Originally Posted By: chrome
Do you also have the correct crank pulley tool and a large breaker bar? Or a powerful impact gun? The Honda crank pulley bolt is notoriously difficult to break loose.
Im to see if my 1/2 inch dewalt 20v impact can take it off, however I do have two 1/2" breaker bars with extensions. I am going to rent the pulley removal tool from oreillys.
Originally Posted By: JamesBond
Where did you get your parts?
I got the accessory belts, gates timing belt and koyo tensioner from amazon. I got the NPW japan made waterpump from ebay.

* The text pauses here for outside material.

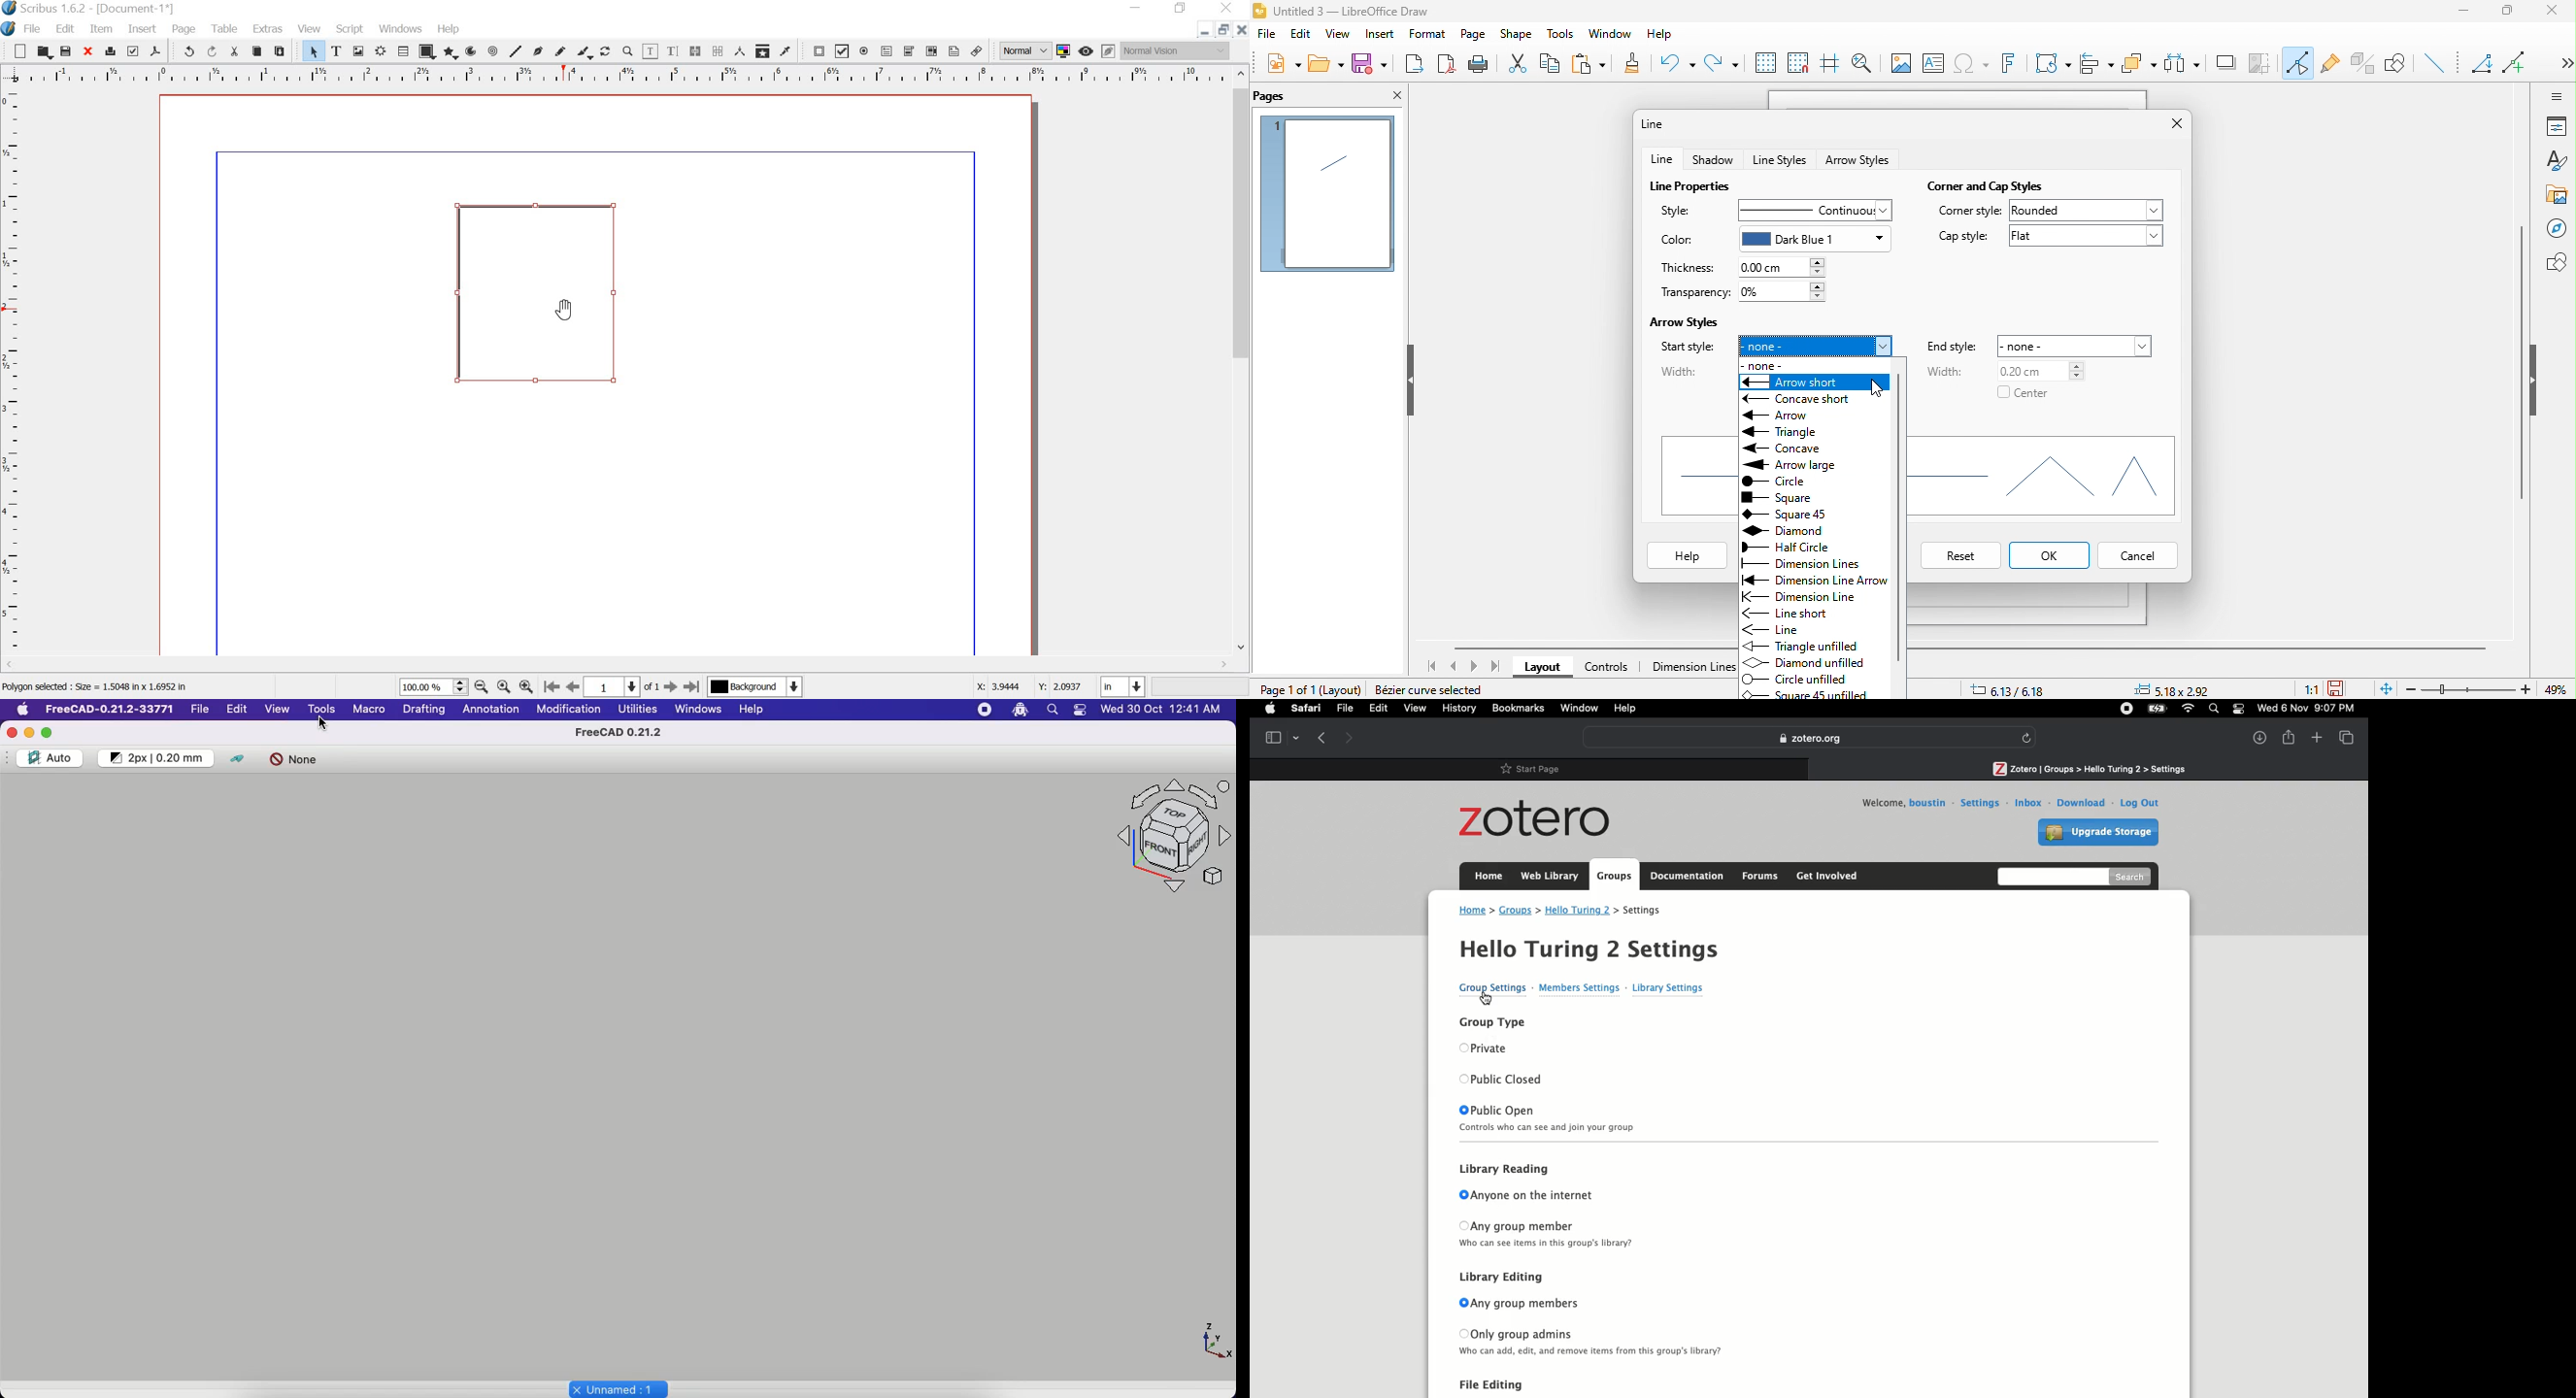 The height and width of the screenshot is (1400, 2576). What do you see at coordinates (33, 29) in the screenshot?
I see `file` at bounding box center [33, 29].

The front camshaft and crankshaft seals, rear camshaft cap seal and lower motor torque mount are from benardi acura.
Originally Posted By: eljefino
The timing belt changes from car to car, and you want specific instruction, not a rule of thumb.
Accessory belts aren't as important. I've heard that you should be able to twist by hand, 90 degrees, the longest side of a V-belt. But if you go too tight, you wreck bearings. Go loose and retighten after they run in for a couple weeks.

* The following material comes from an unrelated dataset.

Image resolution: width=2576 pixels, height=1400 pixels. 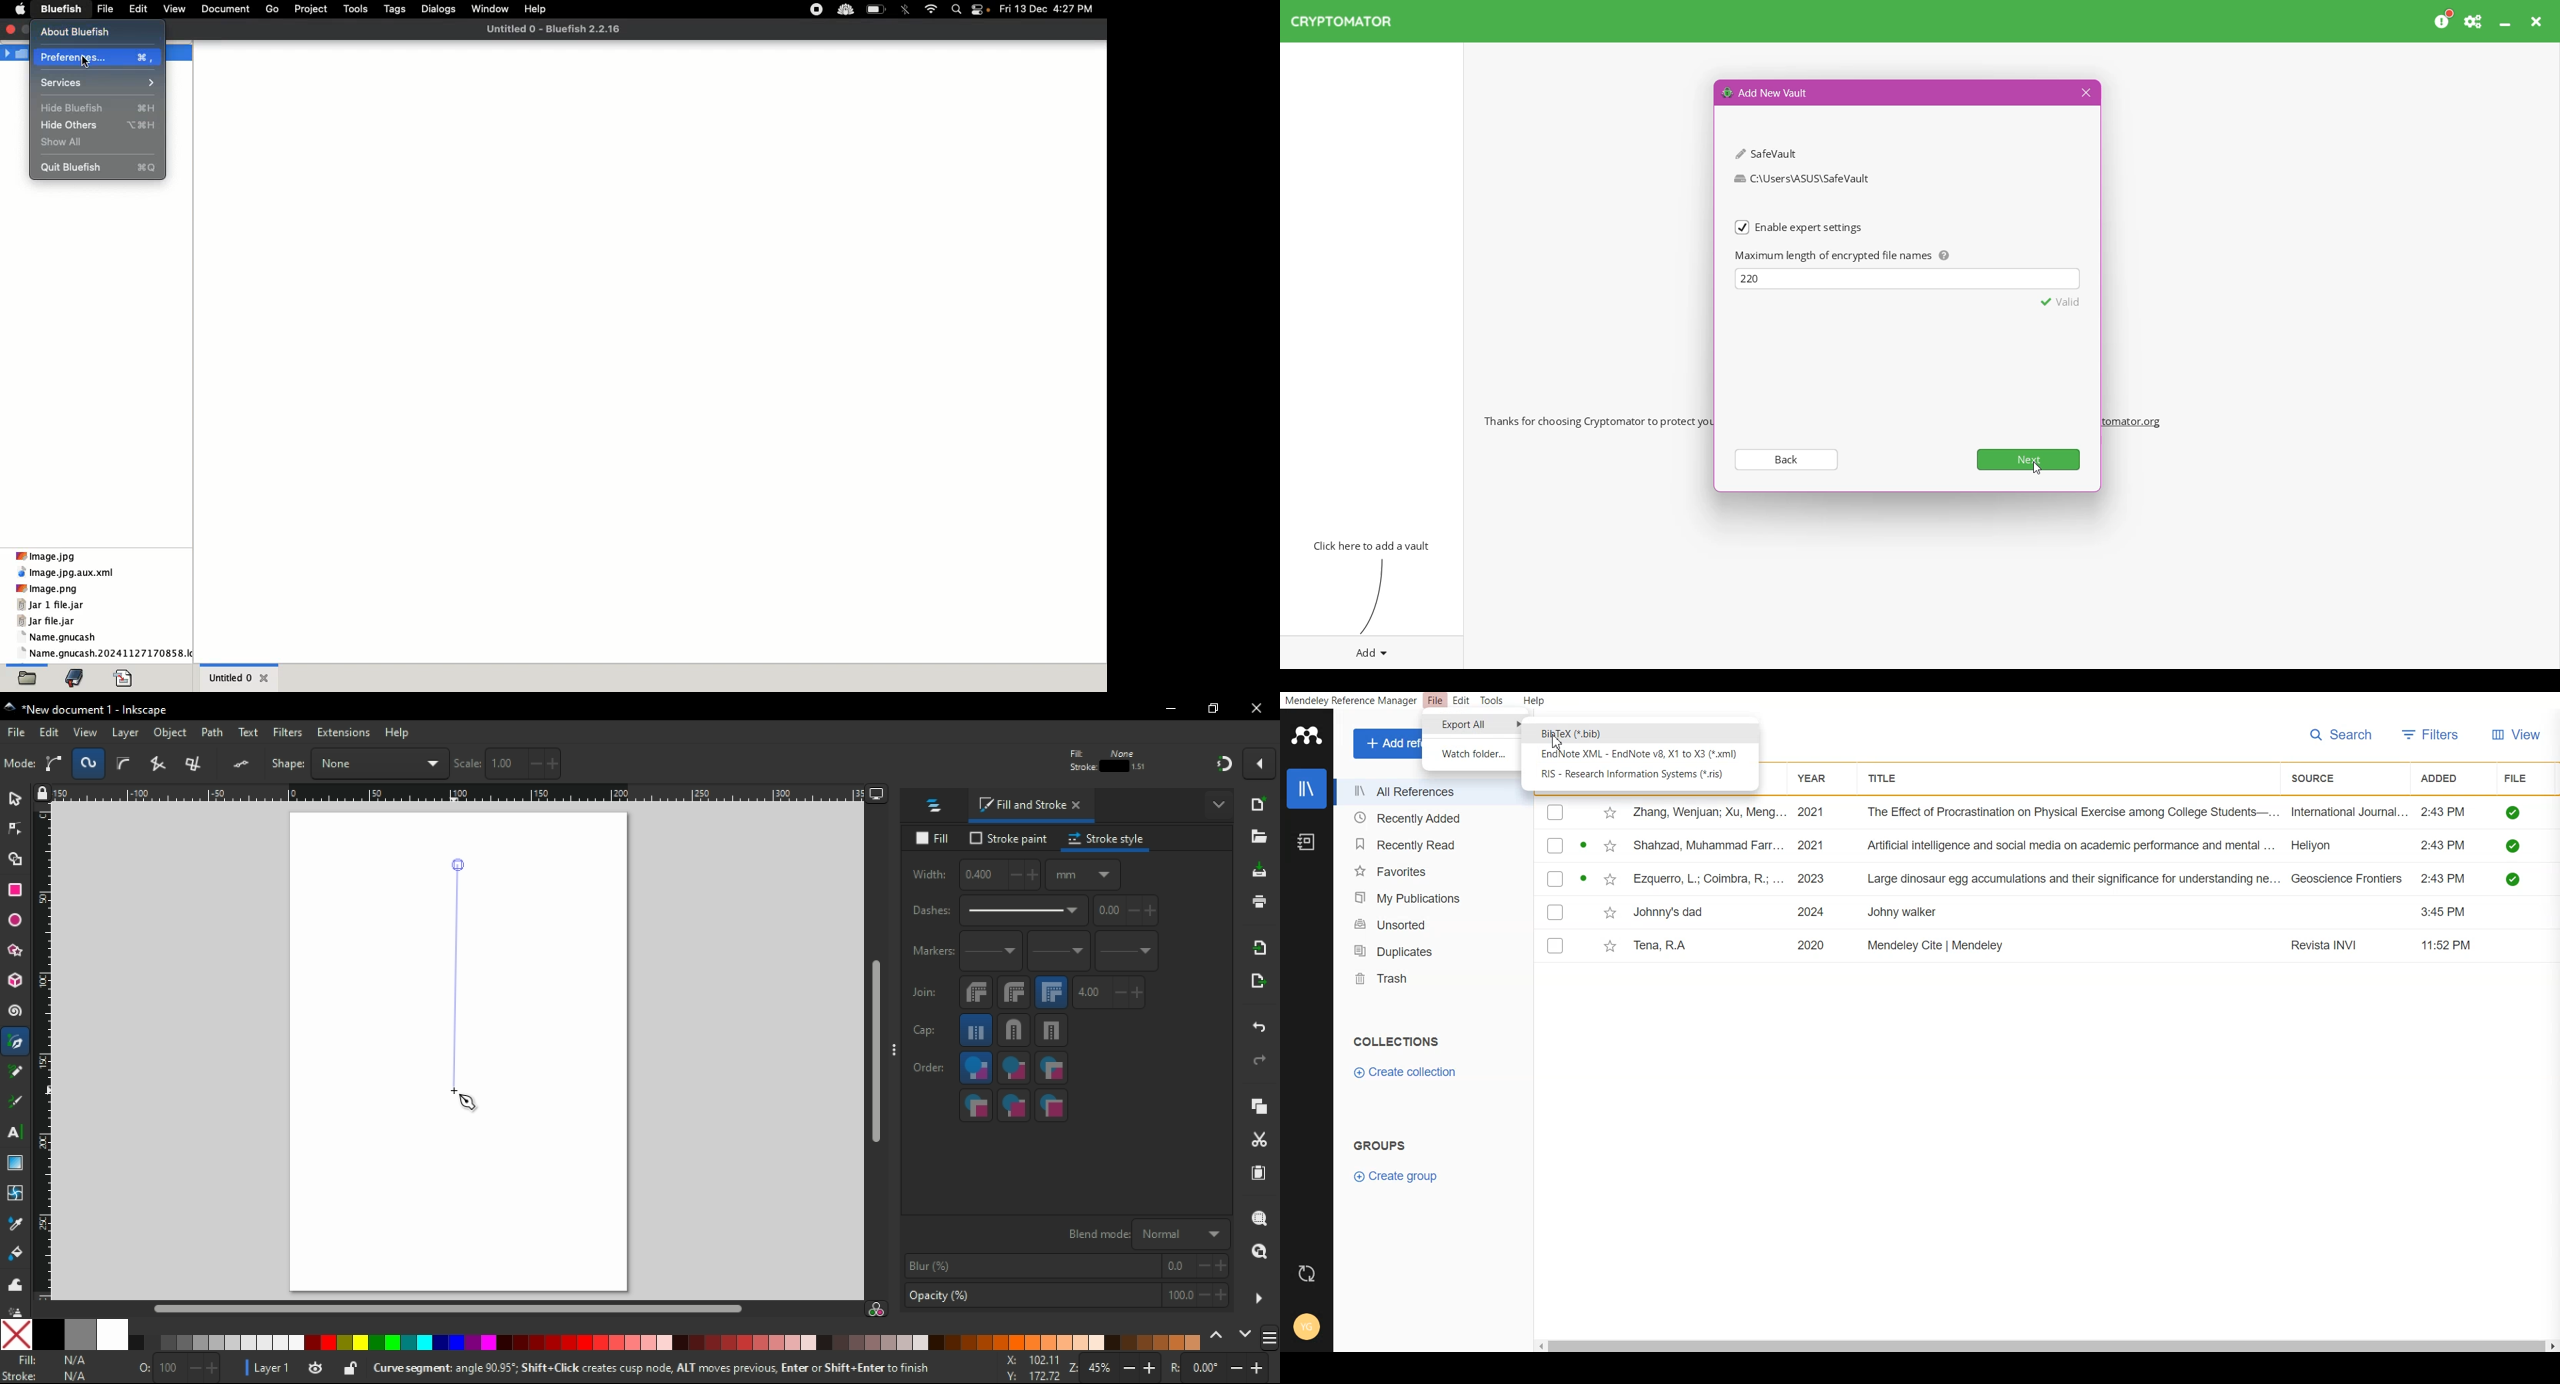 What do you see at coordinates (1429, 924) in the screenshot?
I see `Unsorted` at bounding box center [1429, 924].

I heard about the 90" degree as well.
Originally Posted By: paulo57509
Tension on the timing belt is kind of automatic. It's taken care of by the tensioner. The only place that I have ever come across a timing belt tension spec is for a belt-driven Ducati. However, read your FSM just in case.
For the accessory belts, I've never used any kind tension gauge. I tension the belts by deflection; essentially feel developed from four decades of replacing belts on mine and customer's vehicles. I've not had accessory bearing failures from the belts being too tight or belts getting flung off or squealing because they're too loose.
Bando!
Heard good things about bando. Infact, the accessory belts now on my car are all bando. These new bando belts seem to use a furry foam like material where the belt meets the pulleys. The ones in my car look to be rubber.